Search for the word "will" in the entries. Each line that holds it should be copied.

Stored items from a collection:
-=-=-=-=-
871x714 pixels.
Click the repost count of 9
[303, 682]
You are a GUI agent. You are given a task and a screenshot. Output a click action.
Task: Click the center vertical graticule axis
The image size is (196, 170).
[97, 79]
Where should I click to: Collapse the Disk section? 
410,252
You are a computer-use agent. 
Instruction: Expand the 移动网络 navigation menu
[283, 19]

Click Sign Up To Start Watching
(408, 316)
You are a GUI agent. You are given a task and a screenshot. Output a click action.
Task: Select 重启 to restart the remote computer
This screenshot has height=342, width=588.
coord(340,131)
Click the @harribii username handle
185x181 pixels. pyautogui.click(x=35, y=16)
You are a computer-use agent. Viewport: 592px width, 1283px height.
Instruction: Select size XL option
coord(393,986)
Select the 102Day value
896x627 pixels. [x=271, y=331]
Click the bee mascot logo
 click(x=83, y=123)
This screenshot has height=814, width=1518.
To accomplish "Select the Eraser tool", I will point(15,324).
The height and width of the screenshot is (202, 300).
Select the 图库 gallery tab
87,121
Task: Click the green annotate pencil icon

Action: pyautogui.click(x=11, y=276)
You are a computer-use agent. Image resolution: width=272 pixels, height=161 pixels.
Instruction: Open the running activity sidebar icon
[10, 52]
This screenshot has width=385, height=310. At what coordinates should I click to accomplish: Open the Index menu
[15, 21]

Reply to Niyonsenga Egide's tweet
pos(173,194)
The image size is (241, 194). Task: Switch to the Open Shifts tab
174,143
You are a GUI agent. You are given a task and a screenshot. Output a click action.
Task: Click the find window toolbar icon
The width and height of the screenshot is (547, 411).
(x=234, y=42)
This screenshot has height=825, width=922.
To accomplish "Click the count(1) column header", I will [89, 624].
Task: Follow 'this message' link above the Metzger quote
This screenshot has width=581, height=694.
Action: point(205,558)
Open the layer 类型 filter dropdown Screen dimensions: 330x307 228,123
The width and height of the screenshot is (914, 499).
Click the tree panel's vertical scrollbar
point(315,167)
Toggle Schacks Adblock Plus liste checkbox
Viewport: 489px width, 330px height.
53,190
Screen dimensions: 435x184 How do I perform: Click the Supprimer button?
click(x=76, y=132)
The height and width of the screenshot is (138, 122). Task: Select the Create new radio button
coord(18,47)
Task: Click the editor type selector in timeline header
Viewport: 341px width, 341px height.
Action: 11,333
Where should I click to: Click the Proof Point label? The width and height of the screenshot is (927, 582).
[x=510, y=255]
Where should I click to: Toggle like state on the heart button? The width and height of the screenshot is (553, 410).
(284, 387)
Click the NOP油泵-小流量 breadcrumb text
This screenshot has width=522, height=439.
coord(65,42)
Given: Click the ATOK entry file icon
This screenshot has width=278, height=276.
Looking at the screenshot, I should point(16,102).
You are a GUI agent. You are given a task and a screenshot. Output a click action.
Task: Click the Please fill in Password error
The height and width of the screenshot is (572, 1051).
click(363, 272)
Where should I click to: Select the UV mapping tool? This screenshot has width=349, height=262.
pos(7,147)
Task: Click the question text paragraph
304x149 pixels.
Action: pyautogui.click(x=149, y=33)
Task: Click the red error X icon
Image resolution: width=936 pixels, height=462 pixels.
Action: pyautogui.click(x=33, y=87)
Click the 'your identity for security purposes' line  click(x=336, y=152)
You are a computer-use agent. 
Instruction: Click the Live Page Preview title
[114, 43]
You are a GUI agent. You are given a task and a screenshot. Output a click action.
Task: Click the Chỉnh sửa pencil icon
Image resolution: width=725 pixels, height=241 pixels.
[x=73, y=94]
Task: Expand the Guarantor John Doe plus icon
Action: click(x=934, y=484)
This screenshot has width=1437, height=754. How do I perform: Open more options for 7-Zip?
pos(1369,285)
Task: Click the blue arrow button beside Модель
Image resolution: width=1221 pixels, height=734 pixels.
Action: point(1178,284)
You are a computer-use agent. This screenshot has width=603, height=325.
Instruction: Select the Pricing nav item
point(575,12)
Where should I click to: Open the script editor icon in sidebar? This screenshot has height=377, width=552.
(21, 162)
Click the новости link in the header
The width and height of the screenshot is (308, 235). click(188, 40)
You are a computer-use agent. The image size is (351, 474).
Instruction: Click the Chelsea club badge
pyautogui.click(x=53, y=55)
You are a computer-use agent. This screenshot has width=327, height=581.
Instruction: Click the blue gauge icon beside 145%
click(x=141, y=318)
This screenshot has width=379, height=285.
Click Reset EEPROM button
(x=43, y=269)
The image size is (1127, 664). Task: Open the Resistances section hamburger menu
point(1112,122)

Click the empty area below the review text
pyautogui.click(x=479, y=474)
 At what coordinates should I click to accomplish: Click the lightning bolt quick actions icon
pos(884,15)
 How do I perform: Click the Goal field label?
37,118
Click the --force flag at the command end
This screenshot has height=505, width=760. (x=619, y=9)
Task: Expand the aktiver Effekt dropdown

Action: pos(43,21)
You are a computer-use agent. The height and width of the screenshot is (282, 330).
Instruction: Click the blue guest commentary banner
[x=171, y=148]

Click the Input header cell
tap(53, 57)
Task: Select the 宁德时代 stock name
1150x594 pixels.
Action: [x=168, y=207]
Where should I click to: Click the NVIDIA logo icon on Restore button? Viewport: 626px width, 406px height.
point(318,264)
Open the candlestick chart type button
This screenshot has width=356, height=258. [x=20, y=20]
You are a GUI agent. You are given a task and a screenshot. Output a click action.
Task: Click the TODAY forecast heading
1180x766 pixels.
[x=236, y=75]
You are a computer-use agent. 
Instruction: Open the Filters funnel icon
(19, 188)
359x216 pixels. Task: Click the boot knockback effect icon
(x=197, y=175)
-=-=-=-=-
_YOUR RESPONSE_:
To accomplish "Select the Eraser tool", I will point(15,324).
To accomplish "Click the count(1) column header", I will [89, 624].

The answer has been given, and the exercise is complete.